Since the industrial revolution, the Earth's nitrogen cycle has been disturbed even more than the carbon cycle. "Human activities now convert more nitrogen from the atmosphere into reactive forms than all of the Earth´s terrestrial processes combined. Much of this new reactive nitrogen pollutes waterways and coastal zones, is emitted back to the atmosphere in changed forms, or accumulates in the terrestrial biosphere."[66] Only a small part of the fertilizers applied in agriculture is used by plants. Most of the nitrogen and phosphorus ends up in rivers, lakes and the sea, where excess amounts stress aquatic ecosystems. For example, fertilizer which discharges from rivers into the Gulf of Mexico has damaged shrimp fisheries because of hypoxia.[66]

The biogeochemist William Schlesinger thinks waiting until we near some suggested limit for nitrogen deposition and other pollutions will just permit us to continue to a point where it is too late. He says the boundary suggested for phosphorus is not sustainable, and would exhaust the known phosphorus reserves in less than 200 years.[48]

Phosphorus
Further information: Peak phosphorus

Peak phosphorus is a concept to describe the point in time at which the maximum global phosphorus production rate is reached. Phosphorus is a scarce finite resource on earth and means of production other than mining are unavailable because of its non-gaseous environmental cycle.[67] According to some researchers, Earth's phosphorus reserves are expected to be completely depleted in 50–100 years and peak phosphorus to be reached in approximately 2030.[68][69]
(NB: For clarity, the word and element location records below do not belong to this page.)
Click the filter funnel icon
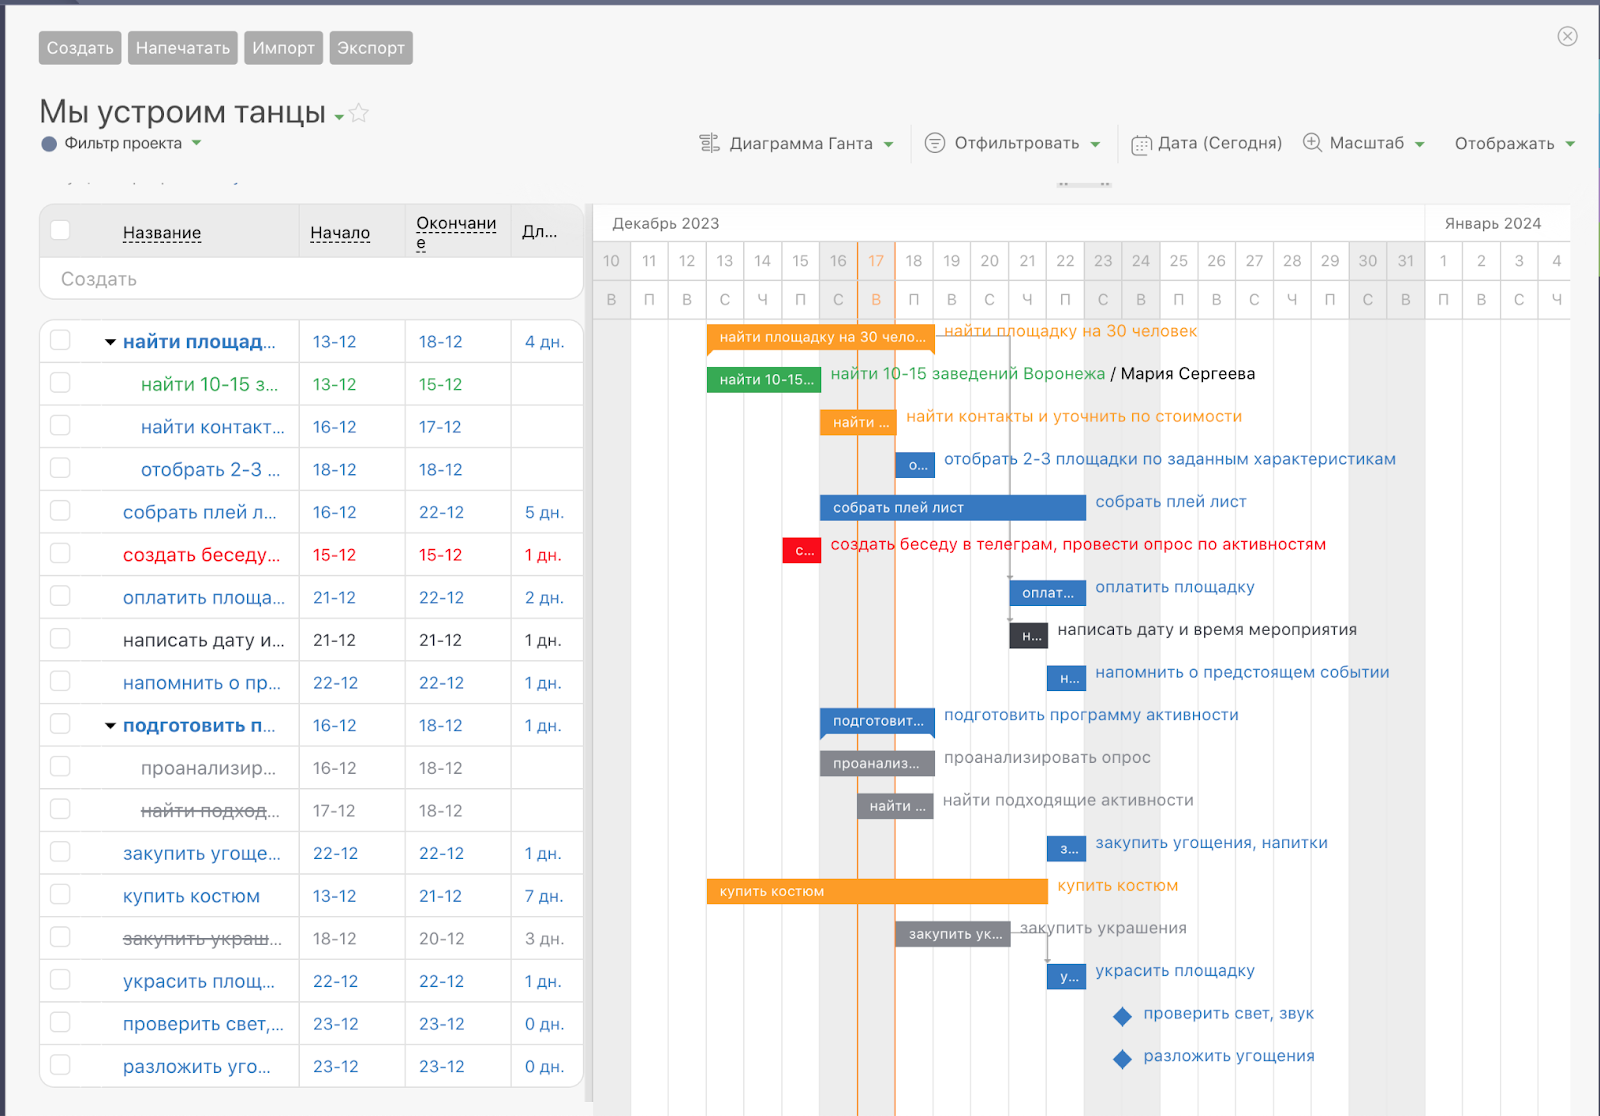The height and width of the screenshot is (1116, 1600). 934,143
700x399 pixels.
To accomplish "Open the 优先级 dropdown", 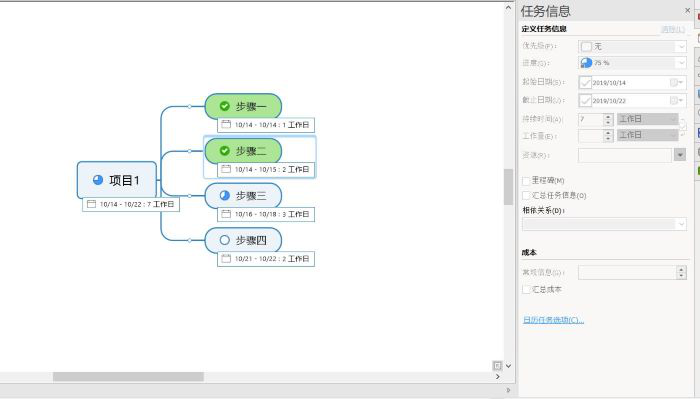I will coord(632,46).
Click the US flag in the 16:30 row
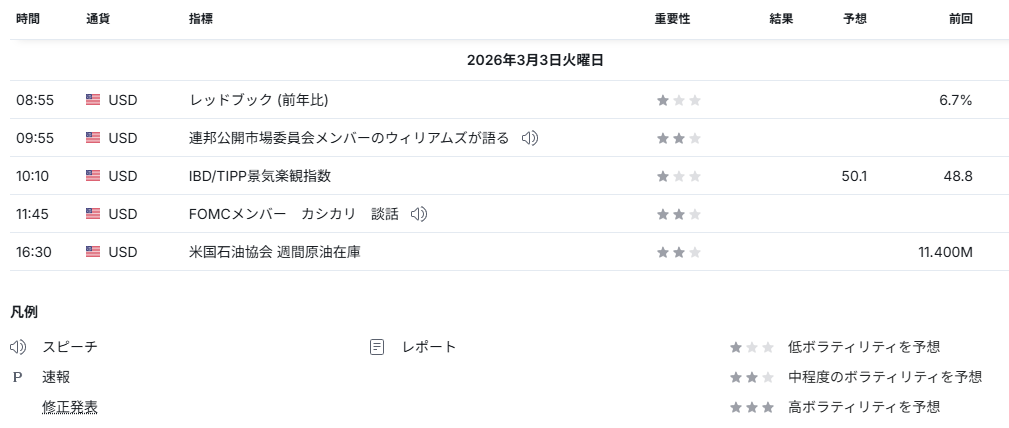1009x428 pixels. point(93,252)
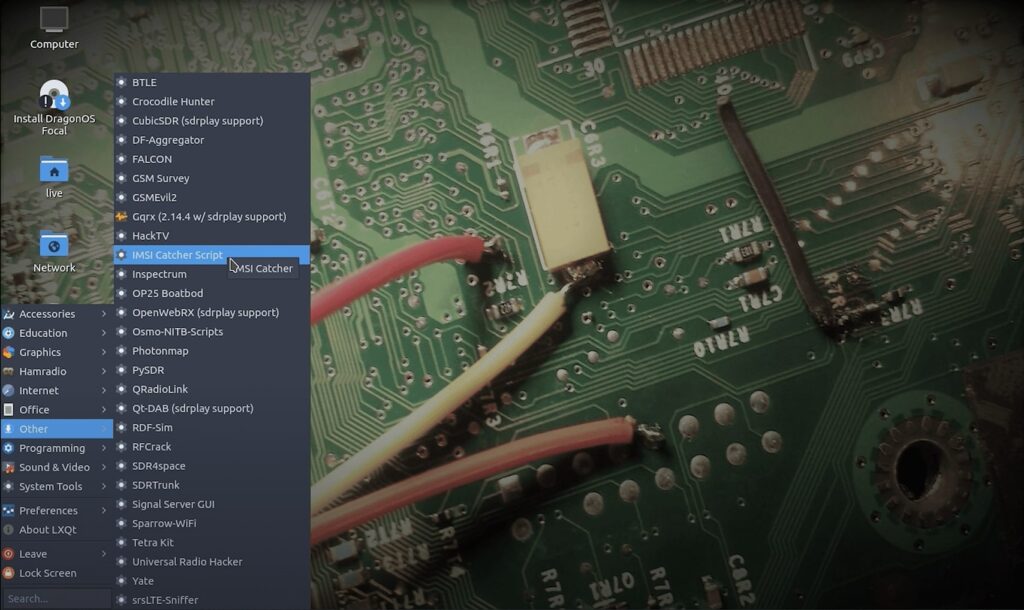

Estimated change in sea surface pH from the pre-industrial period (1700s) to the present day (1990s). Δ pH is in standard pH units.[70]

Ocean acidification

Surface ocean acidity has increased thirty percent since the industrial revolution. About one quarter of the additional carbon dioxide generated by humans is dissolved in the oceans, where it forms carbonic acid. This acidity inhibits the ability of corals, shellfish and plankton to build shells and skeletons. Knock-on effects could have serious consequences for fish stocks. This boundary is clearly interconnected with the climate change boundaries, since the concentration of carbon dioxide in the atmosphere is also the underlying control variable for the ocean acidification boundary.[66]

The ocean chemist Peter Brewer thinks "ocean acidification has impacts other than simple changes in pH, and these may need boundaries too."[50]

Land use
Europe land use map. Human land uses include arable farmland (yellow) and pasture (light green)

Across the planet, forests, wetlands and other vegetation types are being converted to agricultural and other land uses, impacting freshwater, carbon and other cycles, and reducing biodiversity.[66]

The environment advisor Steve Bass says research tells us that "the sustainability of land use depends less on percentages and more on other factors. For example, the environmental impact of 15 per cent coverage by intensively farmed cropland in large blocks will be significantly different from that of 15 per cent of land farmed in more sustainable ways, integrated into the landscape. The boundary of 15 per cent land-use change is, in practice, a premature policy guideline that dilutes the authors' overall scientific proposition. Instead, the authors might want to consider a limit on soil degradation or soil loss. This would be a more valid and useful indicator of the state of terrestrial health."[71]

Freshwater
Overexploitation of groundwater from an aquifer can result in a peak water curve.[72]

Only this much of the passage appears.